## SELECTED TEXT
Java Recursive Method

Introduction#

A recursive method is a method that calls itself to solve a problem. Recursion is useful for problems that can be broken down into smaller subproblems of the same type. It is commonly used for tasks such as factorial calculation, Fibonacci series, tree traversal, and searching algorithms.

How Recursion Works in Java?#

A recursive method must have:

1. Base Case – A condition that stops the recursion.
2. Recursive Case – A condition where the method calls itself with a modified argument to approach the base case.

Example: Simple Recursion#

Let’s start with a simple example of printing numbers from n to 1 using recursion.

## EXERCISE 1
On the page about Java recursive methods, what does the recursive case do?
## EXERCISE 2
List every task that the Java recursion page names as a common use of recursion.
## EXERCISE 3
Carry on the page about Java recursive methods, starting after its last sentence.

## SOURCE INFORMATION
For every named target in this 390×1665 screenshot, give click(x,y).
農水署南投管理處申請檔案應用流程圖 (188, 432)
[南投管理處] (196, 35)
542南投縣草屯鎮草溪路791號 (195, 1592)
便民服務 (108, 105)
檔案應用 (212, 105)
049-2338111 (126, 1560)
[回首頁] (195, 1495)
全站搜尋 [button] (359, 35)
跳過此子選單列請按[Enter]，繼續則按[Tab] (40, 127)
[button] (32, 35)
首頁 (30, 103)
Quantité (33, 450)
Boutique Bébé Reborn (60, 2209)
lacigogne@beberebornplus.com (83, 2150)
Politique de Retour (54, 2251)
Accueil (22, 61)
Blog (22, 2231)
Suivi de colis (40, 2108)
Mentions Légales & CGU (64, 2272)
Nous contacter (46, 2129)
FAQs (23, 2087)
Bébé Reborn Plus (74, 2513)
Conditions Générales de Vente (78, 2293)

## RESPONSE AREA 1
In the recursive case, the method calls itself with a modified argument to approach the base case.

## RESPONSE AREA 2
Factorial calculation, Fibonacci series, tree traversal, searching algorithms

## RESPONSE AREA 3
class RecursionExample {
  // Recursive method to print numbers
  static void printNumbers(int n) {
    if (n == 0) {  // Base case: Stop when n reaches 0
      return;
    }
    System.out.println(n);
    printNumbers(n - 1);  // Recursive call
  }

  public static void main(String[] args) {
    printNumbers(5);
  }
}

Expected Output:#

5
4
3
2
1

Explanation:

• If n == 0, the method stops (base case).
• Otherwise, it prints n and calls itself with n - 1, reducing the number each time until it reaches 0.

Factorial Using Recursion#

Factorial of a number n is calculated as:

n! = n × (n-1) × (n-2) × ... × 1

Using recursion, the factorial of n can be defined as:

factorial(n) = n × factorial(n-1)   (if n > 1)
factorial(1) = 1   (base case)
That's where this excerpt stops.